Action item - Your answer should hold only the lines from the one with "The width and height of the screenshot is (1568, 748)." through the end of the records, repeated exactly and minus any pictures.

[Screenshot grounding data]
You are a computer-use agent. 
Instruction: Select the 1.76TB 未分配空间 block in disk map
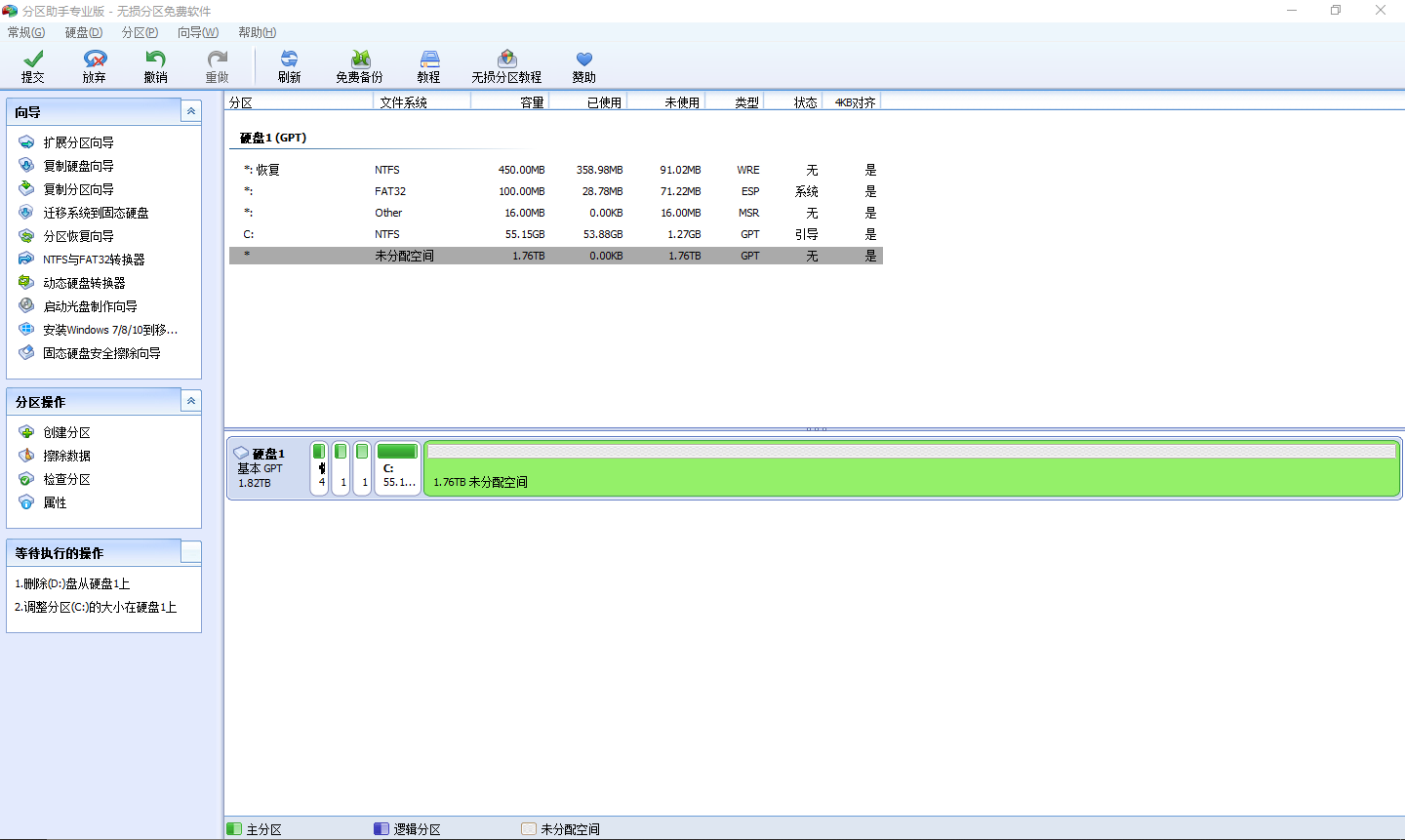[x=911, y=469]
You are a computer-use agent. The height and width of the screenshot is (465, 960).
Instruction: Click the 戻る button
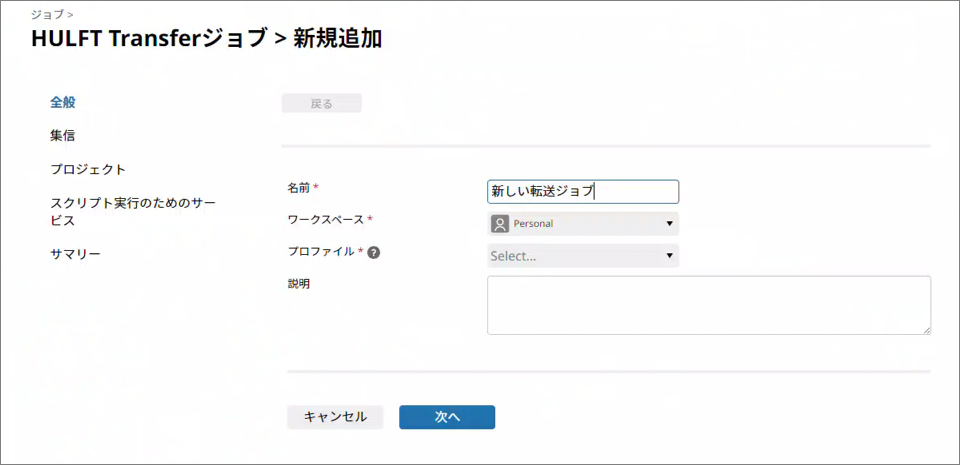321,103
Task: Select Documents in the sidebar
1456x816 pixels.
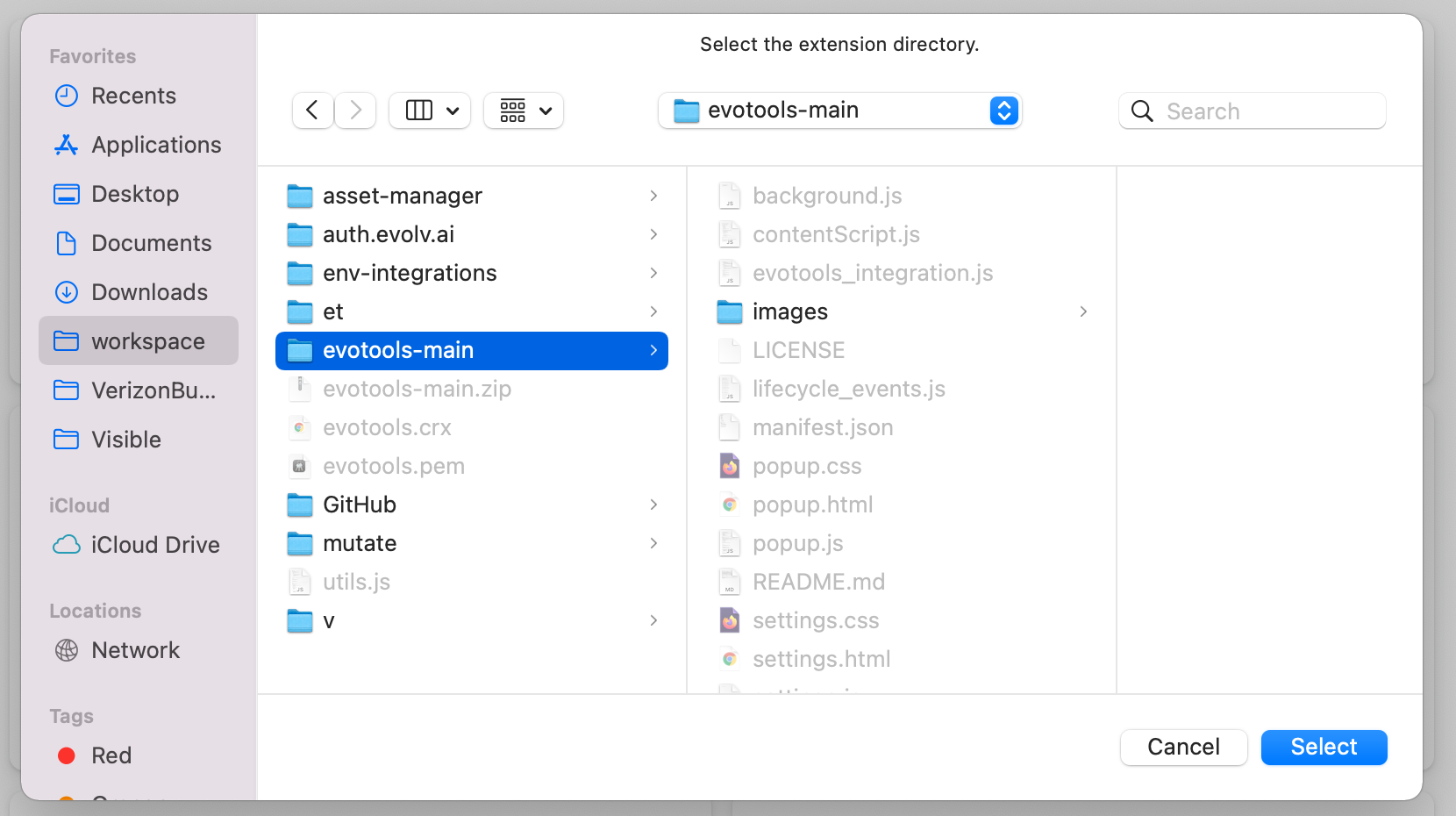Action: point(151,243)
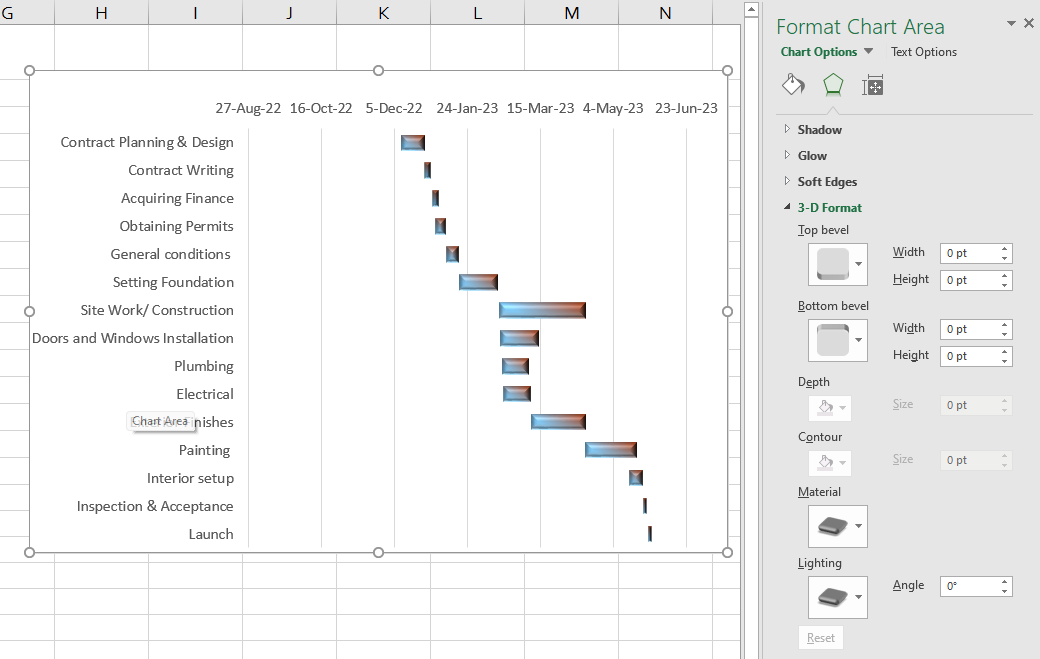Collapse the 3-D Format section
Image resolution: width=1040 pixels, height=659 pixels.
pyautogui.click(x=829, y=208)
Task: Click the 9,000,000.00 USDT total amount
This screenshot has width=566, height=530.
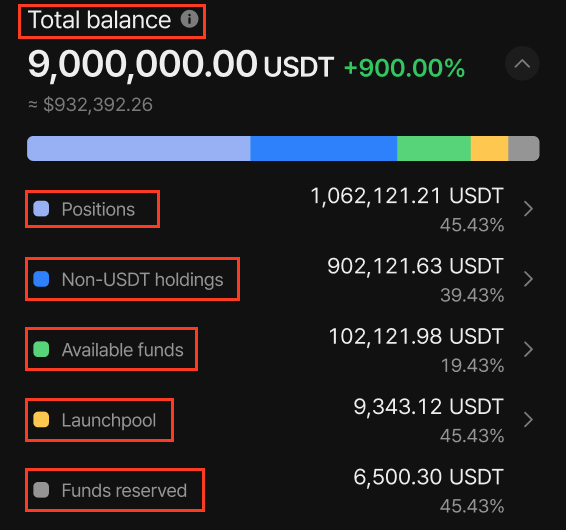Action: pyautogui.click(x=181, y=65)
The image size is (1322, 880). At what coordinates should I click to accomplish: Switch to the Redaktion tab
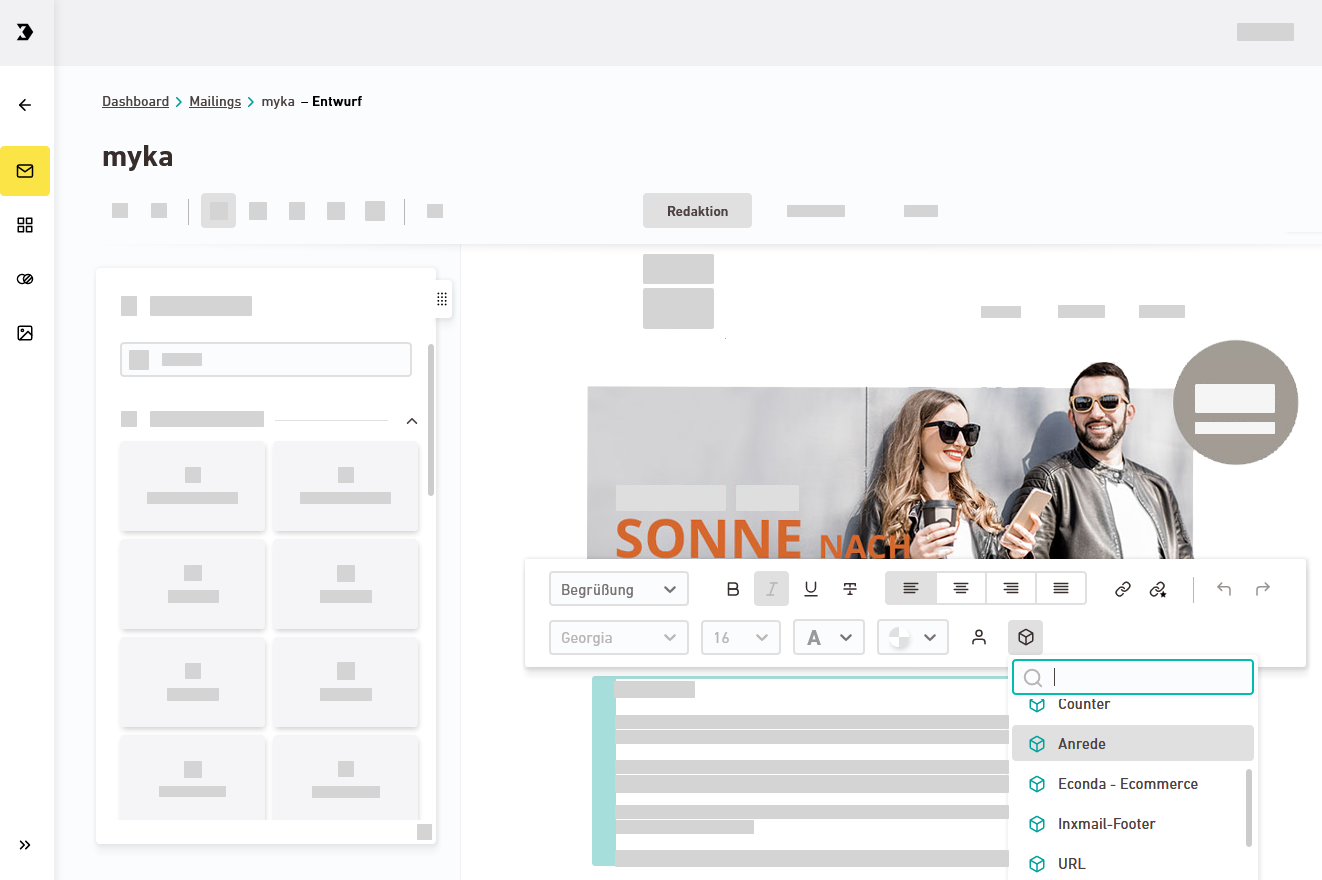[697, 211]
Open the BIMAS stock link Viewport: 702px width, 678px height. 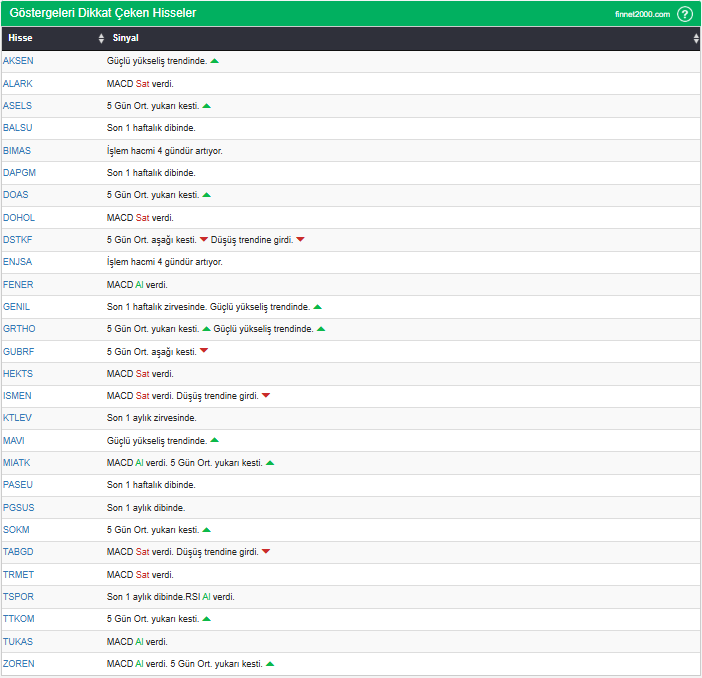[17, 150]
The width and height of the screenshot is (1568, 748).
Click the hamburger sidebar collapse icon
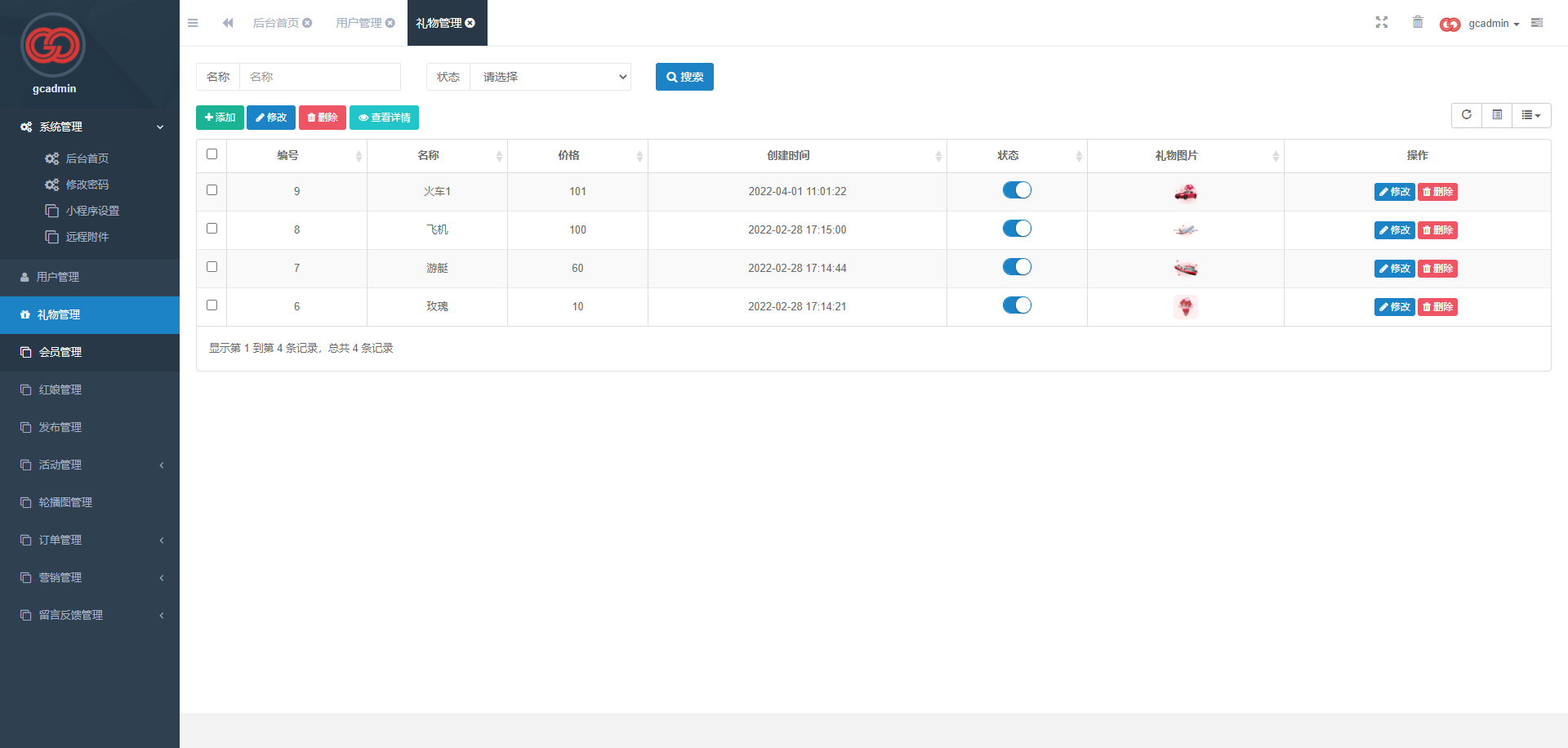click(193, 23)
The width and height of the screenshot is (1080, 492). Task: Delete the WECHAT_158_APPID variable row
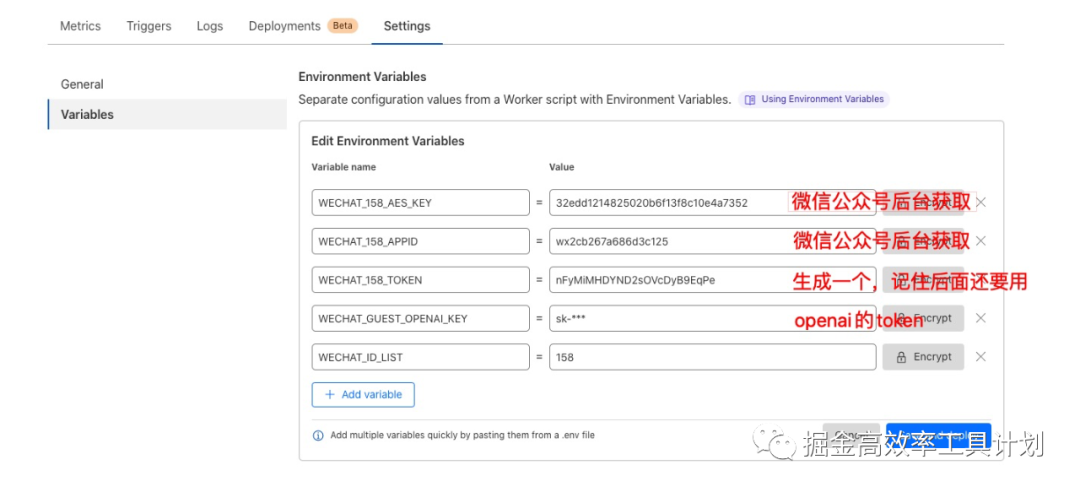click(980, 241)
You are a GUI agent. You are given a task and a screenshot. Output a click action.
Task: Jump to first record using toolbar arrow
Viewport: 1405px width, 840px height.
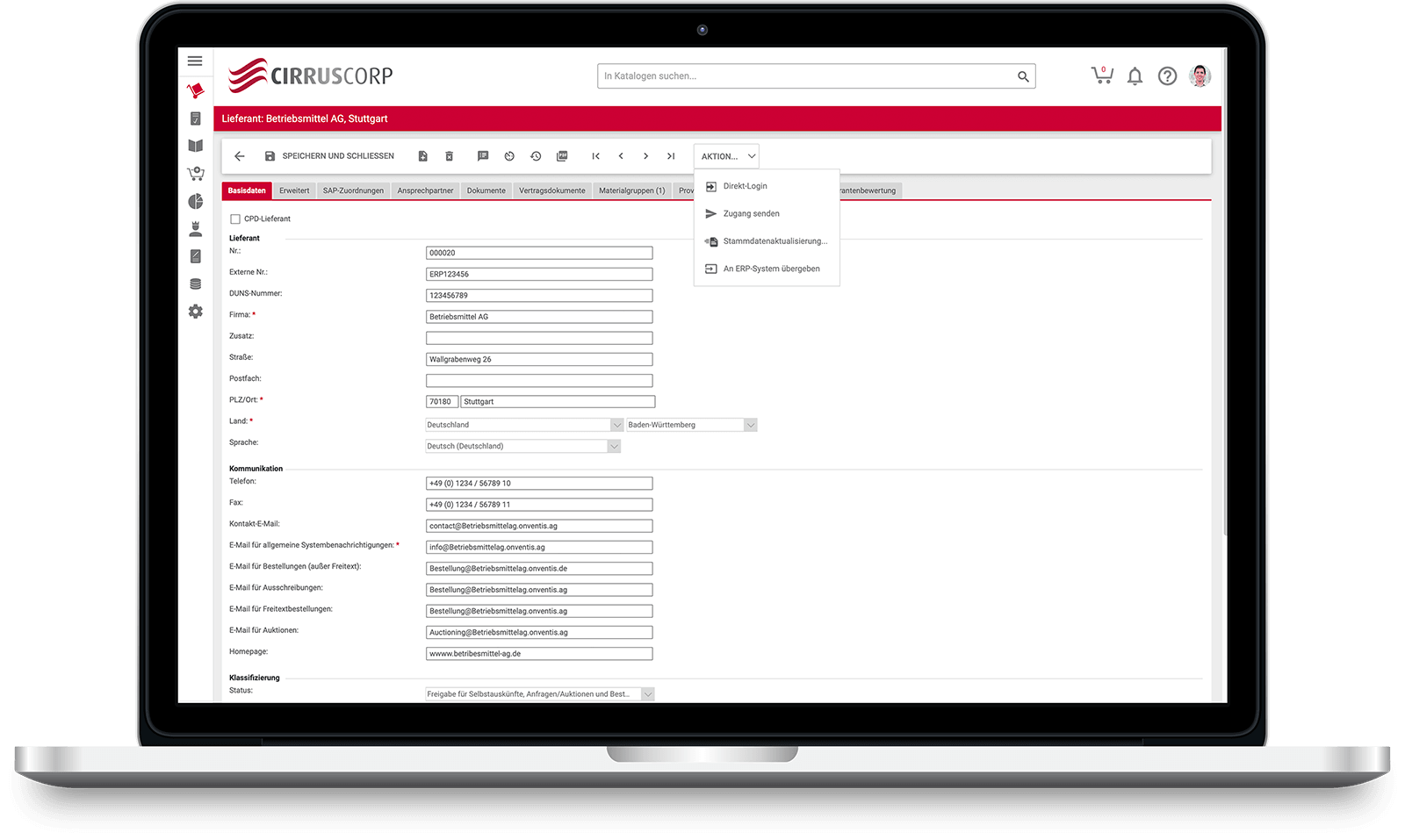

Response area -
The width and height of the screenshot is (1568, 748).
Click the hamburger sidebar collapse icon
click(193, 23)
The width and height of the screenshot is (1080, 492). Task: Delete the WECHAT_158_APPID variable row
click(980, 241)
You are a GUI agent. You are given a task and a screenshot. Output a click action.
Task: Jump to first record using toolbar arrow
Viewport: 1405px width, 840px height.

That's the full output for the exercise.